I was looking for something fairly lighthearted to read, but finding actual Regency romances to be wanting (I’ve ranted on this before) I decided to give this a try. Sorcery and Cecelia is a collection of letters between Cecelia and her cousin Kate, who is in London for the Season. This takes place in a Regency world where magic is a well-known and acceptable part of society. The novel kicks off with two different storylines. Kate is in London, technically for her own coming out into society, but really so her beautiful younger sister can have her coming out. One day, Cecelia’s brother and Kate attend a neighbor’s acceptance into the Royal College of Wizards. While there, Kate slips through a door and finds herself in a garden with a strange old woman. The old woman seems to think she is someone else, asks her where the chocolate pot is, and tries to force her to drink a cup of hot chocolate.
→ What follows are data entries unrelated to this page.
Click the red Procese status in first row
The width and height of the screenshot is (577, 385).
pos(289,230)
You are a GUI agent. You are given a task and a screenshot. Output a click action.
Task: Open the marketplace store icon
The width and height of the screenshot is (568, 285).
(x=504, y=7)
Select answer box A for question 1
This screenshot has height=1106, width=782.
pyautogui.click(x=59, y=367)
When Kate manages to break away from the spell and throws the chocolate down, it burns an actual hole in her dress. Kate discovers it is the “odious Marquis”, a mysterious landowner near her country home, that was the intended victim. She unwillingly allies with him to retrieve the chocolate pot.
Meanwhile, back in the country Cecelia is lamenting that she was not allowed to go to London as well (their relatives insist the pair of them in the city together would cause too much mayhem). However, a mystery crops up when a neighbor’s beautiful young niece Dorothea moves in. She is extremely shy yet seems to exert a mystical fascination over the young men of the area. Cecelia suspects the girl’s mother has put some sort of spell over her and tries to help the sweet young woman, but constantly runs into the girl’s cousin, the stubborn Mr. Tarleton, who appears to be spying on Dorothea for reasons unknown.
As you can see by the characters, this is a romance as well. It has been described as “Jane Austen with magic”, but it reads more like one of Georgette Heyer’s novels (except entertaining-Heyer’s novels run together after you read a couple). It is lighthearted, with just the right amount of drama and action to keep it interesting.
The most interesting aspect of the book, however, is that the authors wrote it using a letter game. They didn’t discuss the plot except at the very end, to make sure the climaxes of the two storylines converged properly. One would write a letter, and the other would answer it. Obviously they revised afterward, but it is this method that gives the epistolary format an air of authenticity.
This is a definite recommendation to anyone wanting a different sort of novel. It’s a fun read that’s hard to put down.